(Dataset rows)
————
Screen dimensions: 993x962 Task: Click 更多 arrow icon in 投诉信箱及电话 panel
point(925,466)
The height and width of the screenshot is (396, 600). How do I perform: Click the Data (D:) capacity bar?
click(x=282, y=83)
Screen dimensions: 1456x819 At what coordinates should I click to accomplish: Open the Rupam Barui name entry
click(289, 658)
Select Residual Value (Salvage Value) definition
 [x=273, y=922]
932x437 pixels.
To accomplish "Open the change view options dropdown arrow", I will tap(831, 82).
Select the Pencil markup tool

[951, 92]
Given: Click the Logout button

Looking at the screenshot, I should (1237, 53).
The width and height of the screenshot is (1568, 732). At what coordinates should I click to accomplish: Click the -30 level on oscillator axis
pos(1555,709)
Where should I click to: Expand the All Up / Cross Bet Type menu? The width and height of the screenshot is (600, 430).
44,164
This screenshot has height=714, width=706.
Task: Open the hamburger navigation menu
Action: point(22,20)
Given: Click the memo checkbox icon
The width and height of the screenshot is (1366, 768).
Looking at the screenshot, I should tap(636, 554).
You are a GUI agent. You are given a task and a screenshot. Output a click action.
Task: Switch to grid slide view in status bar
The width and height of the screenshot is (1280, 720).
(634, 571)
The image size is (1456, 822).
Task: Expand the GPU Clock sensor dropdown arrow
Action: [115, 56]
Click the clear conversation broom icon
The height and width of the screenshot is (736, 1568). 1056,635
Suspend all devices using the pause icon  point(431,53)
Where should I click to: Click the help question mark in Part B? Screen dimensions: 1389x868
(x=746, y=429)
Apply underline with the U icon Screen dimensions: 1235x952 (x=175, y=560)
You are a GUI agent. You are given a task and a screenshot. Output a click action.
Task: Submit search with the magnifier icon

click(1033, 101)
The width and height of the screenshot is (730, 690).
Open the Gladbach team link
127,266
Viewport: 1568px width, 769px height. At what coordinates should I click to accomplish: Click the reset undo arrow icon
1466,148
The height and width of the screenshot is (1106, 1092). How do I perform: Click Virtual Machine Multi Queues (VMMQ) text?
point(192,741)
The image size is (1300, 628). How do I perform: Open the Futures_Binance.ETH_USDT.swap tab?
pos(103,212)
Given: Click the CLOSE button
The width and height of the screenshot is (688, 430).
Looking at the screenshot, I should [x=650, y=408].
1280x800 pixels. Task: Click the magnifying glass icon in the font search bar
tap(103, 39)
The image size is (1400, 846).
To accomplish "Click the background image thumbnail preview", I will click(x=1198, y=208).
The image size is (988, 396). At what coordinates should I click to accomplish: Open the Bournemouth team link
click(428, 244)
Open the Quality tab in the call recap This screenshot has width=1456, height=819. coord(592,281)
————
**OBJECTIVE:** Render the records above as a Markdown table with the columns Row and Line, from the line containing "The height and width of the screenshot is (396, 600)." up to and including the line containing "pos(1555,709)", omitting blank lines.

**CORRECT OUTPUT:**
| Row | Line |
|---|---|
| 1 | The height and width of the screenshot is (396, 600). How do I perform: Click the Data (D:) capacity bar? |
| 2 | click(x=282, y=83) |
| 3 | Screen dimensions: 1456x819 At what coordinates should I click to accomplish: Open the Rupam Barui name entry |
| 4 | click(289, 658) |
| 5 | Select Residual Value (Salvage Value) definition |
| 6 |  [x=273, y=922] |
| 7 | 932x437 pixels. |
| 8 | To accomplish "Open the change view options dropdown arrow", I will tap(831, 82). |
| 9 | Select the Pencil markup tool |
| 10 | [951, 92] |
| 11 | Given: Click the Logout button |
| 12 | Looking at the screenshot, I should (1237, 53). |
| 13 | The width and height of the screenshot is (1568, 732). At what coordinates should I click to accomplish: Click the -30 level on oscillator axis |
| 14 | pos(1555,709) |